_Work task_: When a line in the entries contains the word "chart", copy that line in full.

_Records provided_:
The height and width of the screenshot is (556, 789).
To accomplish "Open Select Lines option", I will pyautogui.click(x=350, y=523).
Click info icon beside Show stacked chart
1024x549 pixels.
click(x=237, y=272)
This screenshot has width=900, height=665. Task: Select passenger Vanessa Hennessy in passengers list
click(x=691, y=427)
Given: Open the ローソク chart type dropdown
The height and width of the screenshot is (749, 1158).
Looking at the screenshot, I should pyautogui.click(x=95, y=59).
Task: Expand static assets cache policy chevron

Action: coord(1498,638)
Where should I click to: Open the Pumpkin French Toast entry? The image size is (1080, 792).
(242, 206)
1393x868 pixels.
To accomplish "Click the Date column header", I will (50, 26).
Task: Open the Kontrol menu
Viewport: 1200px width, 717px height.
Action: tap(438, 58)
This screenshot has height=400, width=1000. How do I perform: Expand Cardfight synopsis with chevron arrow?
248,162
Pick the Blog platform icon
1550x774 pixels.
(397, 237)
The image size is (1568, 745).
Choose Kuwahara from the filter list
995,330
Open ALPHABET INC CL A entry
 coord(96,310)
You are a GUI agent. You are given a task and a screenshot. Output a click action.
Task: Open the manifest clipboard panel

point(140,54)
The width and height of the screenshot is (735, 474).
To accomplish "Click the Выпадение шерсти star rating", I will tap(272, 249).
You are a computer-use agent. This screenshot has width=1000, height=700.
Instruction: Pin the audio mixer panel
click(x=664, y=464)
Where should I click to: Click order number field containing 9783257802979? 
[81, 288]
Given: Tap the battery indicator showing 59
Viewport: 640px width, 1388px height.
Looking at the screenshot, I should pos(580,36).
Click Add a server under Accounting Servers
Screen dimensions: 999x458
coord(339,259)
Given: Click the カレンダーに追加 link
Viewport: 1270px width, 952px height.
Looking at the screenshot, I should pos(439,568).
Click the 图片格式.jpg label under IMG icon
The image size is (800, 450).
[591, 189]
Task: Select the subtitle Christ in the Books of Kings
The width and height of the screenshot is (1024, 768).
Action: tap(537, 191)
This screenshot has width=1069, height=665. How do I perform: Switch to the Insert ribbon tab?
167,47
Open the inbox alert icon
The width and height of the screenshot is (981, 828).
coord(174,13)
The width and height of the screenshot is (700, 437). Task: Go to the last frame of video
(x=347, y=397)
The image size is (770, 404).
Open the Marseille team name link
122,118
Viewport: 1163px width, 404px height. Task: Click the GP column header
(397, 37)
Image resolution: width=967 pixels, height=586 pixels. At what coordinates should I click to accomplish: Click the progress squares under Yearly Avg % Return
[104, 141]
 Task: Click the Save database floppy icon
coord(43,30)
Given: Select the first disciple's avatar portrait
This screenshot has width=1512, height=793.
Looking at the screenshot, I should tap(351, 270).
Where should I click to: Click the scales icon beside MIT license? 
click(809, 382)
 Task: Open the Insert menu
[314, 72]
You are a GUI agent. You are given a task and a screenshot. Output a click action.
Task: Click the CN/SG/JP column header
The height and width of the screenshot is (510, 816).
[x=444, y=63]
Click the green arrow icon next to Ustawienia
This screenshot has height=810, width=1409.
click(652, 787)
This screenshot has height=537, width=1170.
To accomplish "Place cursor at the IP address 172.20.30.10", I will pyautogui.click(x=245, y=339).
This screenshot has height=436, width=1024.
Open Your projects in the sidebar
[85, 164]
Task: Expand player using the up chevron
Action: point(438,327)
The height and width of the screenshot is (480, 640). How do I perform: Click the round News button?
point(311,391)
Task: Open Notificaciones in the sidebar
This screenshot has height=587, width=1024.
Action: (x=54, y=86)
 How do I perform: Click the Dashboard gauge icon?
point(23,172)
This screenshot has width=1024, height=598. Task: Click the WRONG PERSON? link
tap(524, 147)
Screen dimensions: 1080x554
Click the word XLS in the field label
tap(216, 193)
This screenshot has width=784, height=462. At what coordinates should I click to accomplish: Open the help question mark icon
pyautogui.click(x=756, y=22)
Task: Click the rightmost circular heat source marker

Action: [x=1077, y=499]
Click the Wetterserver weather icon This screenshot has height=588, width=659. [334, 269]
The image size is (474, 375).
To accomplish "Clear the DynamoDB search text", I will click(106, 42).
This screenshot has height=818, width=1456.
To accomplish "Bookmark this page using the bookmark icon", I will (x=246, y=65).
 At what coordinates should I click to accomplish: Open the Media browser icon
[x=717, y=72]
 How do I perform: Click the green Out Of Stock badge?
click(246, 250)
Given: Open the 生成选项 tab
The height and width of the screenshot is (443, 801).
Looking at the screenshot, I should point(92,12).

_Answer box_:
Click info icon beside Show stacked chart
Given: Open the ローソク chart type dropdown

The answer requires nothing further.